===== Texto en estudio =====

No llegamos a asimilar todos los cambios que se producen en nuestro entorno a lo largo de una vida, ni aunque sean producidos por fenómenos naturales. Aun así, estos todavía los llegamos a acoger, como llegamos a asumir la muerte de un ser querido. Caspar David Friedrich, en uno de sus cuadros más famosos, convirtió en espacio mítico lo que ya era percibido como patrimonio natural y al mismo tiempo simbólico, los acantilados blancos de Wissowa Klinden, en la isla báltica de Rügen. Cuando estos acantilados se hundieron, en 2005, causaron en los nativos un sentimiento de pérdida que se explica por la mutilación de su paisaje de siempre. Este mismo sentimiento puede aparecer, por ejemplo, a la vista de los efectos de un temporal devastador, como el que arrancó algunos pinos monumentales que hundían las raíces en la playa del puerto de Pollença. Nos llegamos a identificar con multitud de elementos, interiorizamos imágenes de todo tipo… y con estos materiales patrimoniales construimos el país tal como lo percibimos.
Cada cual hace su particular lectura del pasado, que es parte de la lectura compartida por la mayoría de la ciudadanía, y que remueve sentimientos y propone caminos de futuro. Pero en las sociedades sometidas a un tráfico demográfico llevado al paroxismo esta lectura canónica del pasado hecho presente es cada día compartida por menos personas, toda vez que los recién llegados asientan los fundamentos de su memoria en lo que los aborígenes acaso perciben como un acto de violencia contra su imagen del país o como un hecho simplemente accesorio e insignificante. Me puedo imaginar perfectamente con qué carta de naturaleza son asumidos por los recién llegados a Mallorca los disparates urbanísticos más aberrantes, sobre todo si les facilitan el acceso al trabajo, a la vivienda, a la escuela de los hijos o a la consulta médica. Igualmente me puedo imaginar cuán insignificante les resultará, lo que queda, en la barriada palmesana de Son Cotoner, de plantas bajas con un corral coloreado por un limonero. Qué valor tendrá para ellos el oratorio de Santa Ana, de Alcúdia, mientras que para los más viejos de la zona el entramado de hoteles todavía les resulta un punto artificial.
Los movimientos migratorios en avalancha, los que varían significativamente la composición de una población en función de su vivencia del país, de la ciudad, del lugar donde se ha producido el cambio, provocan unas mutaciones que pueden resultar letales para las culturas de las comunidades minoritarias. De tan obvio, tan sabido parece que no es menester tenerlo presente a la hora de proyectar las políticas de cada lugar. En los casos más cercanos, unas iniciativas para la “normalización” lingüística parece que satisfacen a la mayoría de políticos, porque esta mayoría no tiene el coraje de exigir a los inmigrantes el esfuerzo de asunción de la cultura del lugar donde se supone que quieren arraigar -un hecho perfectamente compatible con el mantenimiento de la cultura del país de procedencia-. Se ha empleado a menudo un argumento azucarado y venenoso: no se ha de exigir, se debe estimular para convencer: se pretende, así, demonizar técnicas como la llamada inmersión y otras similares.

===== Datos extraídos =====

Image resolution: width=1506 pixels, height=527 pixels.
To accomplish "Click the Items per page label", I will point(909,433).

=====
===== Datos extraídos =====

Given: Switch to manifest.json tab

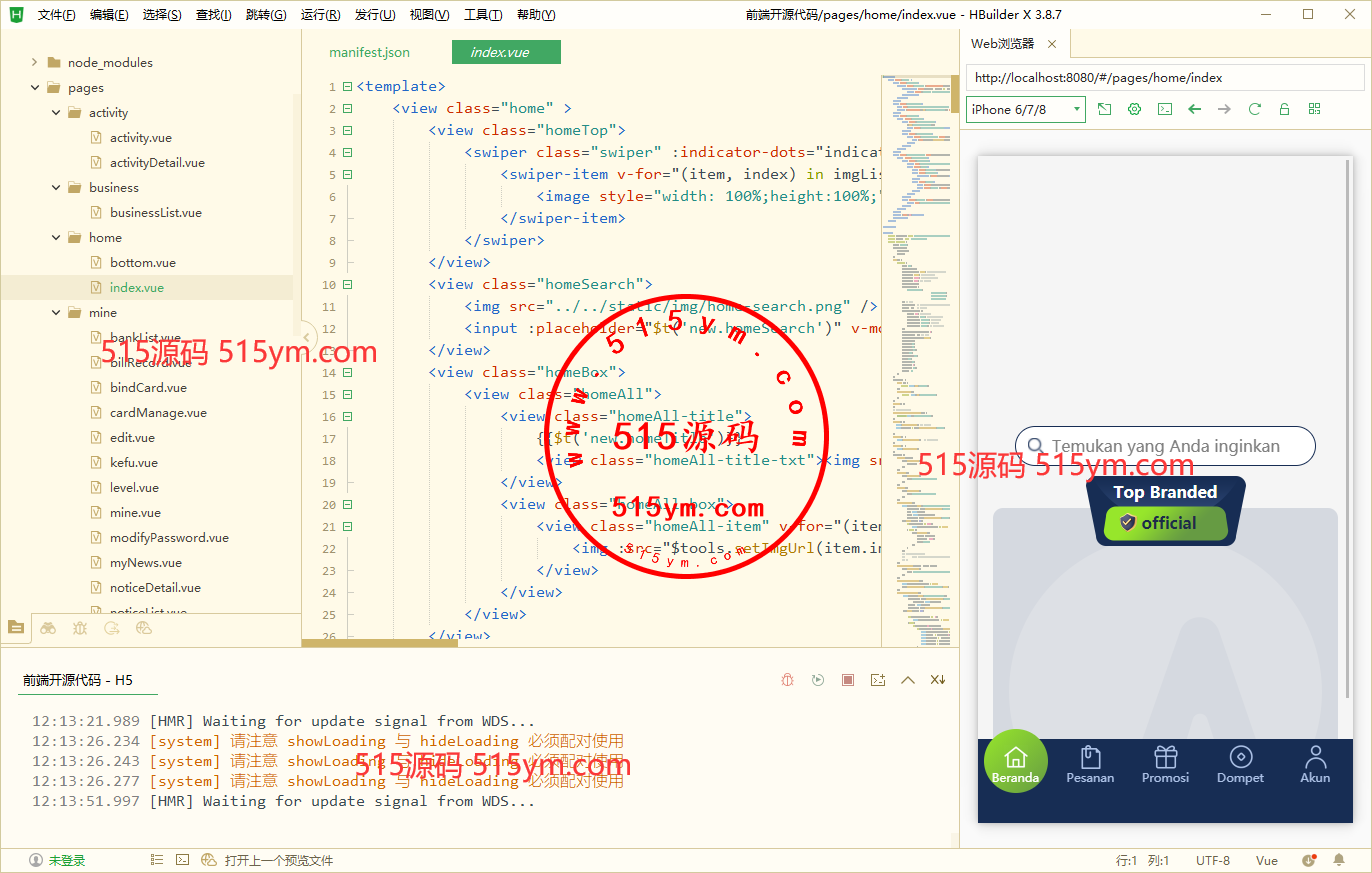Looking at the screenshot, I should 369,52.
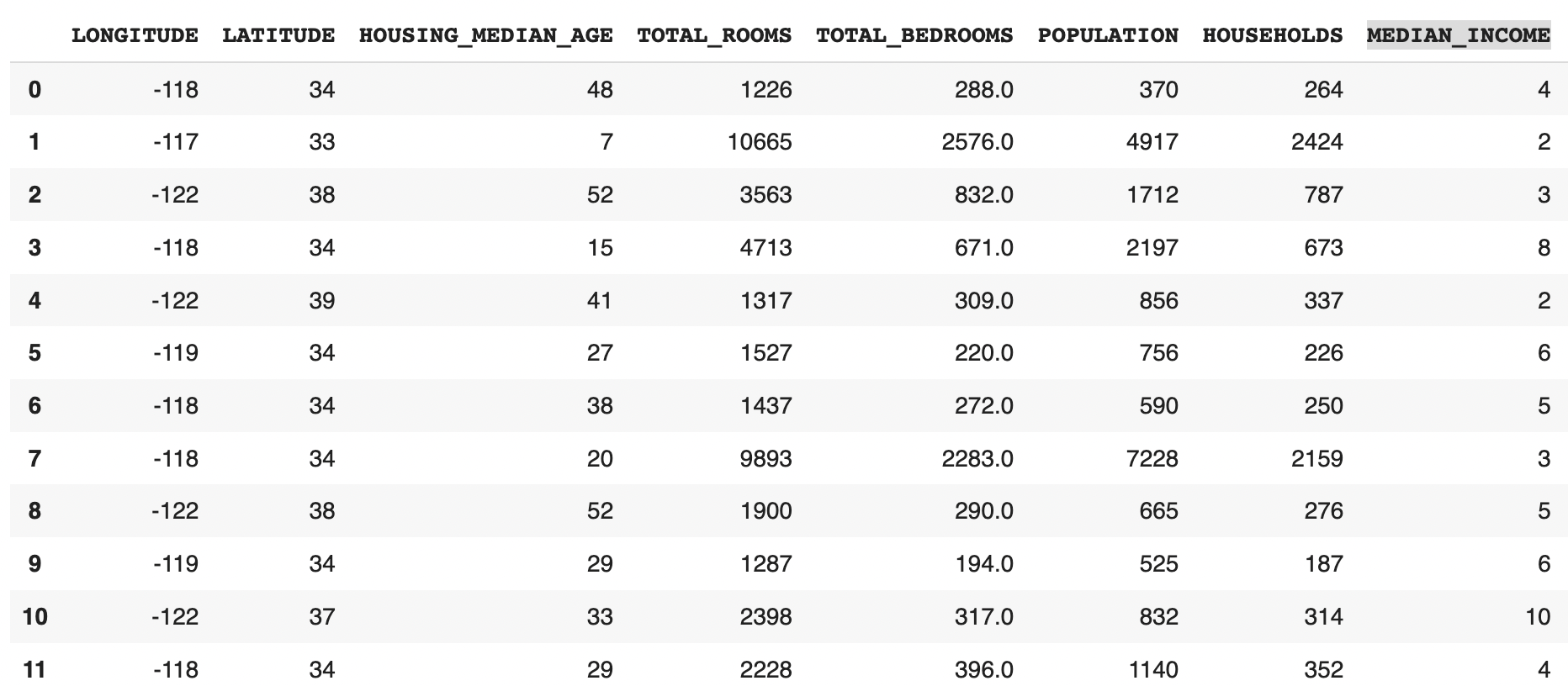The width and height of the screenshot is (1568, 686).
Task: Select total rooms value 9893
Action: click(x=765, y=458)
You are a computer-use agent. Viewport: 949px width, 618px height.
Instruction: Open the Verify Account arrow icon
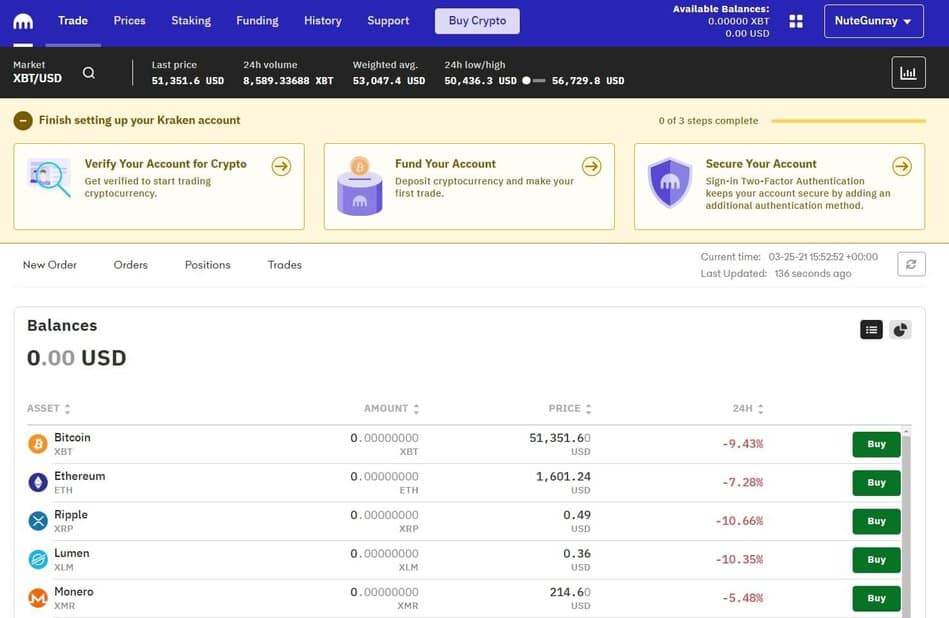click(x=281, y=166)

=====
===== Datos extraídos =====

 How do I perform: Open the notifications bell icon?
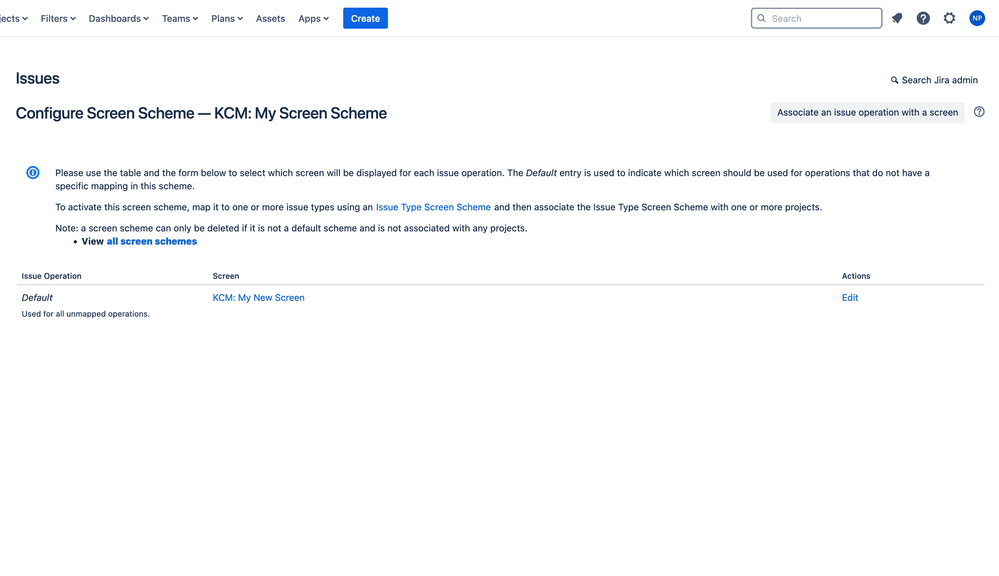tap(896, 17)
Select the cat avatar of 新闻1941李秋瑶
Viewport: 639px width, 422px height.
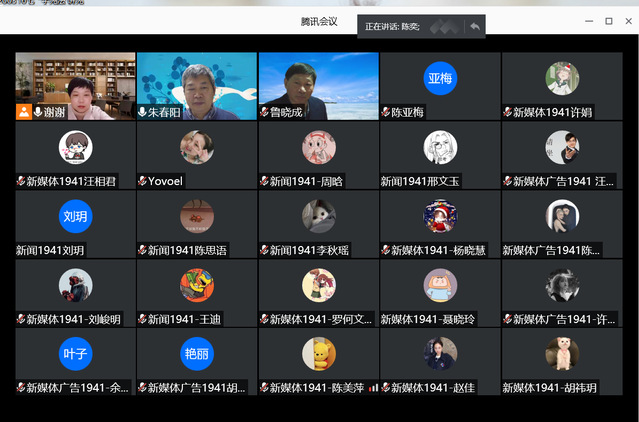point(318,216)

=====

◆ Tarea
Traduce al inglés esta oración del texto en estudio: «Cuando estos acantilados se hundieron, en 2005, causaron en los nativos un sentimiento de pérdida que se explica por la mutilación de su paisaje de siempre».

◆ Solución
When these cliffs collapsed, in 2005, they caused among the natives a feeling of loss that is explained by the mutilation of their age-old landscape.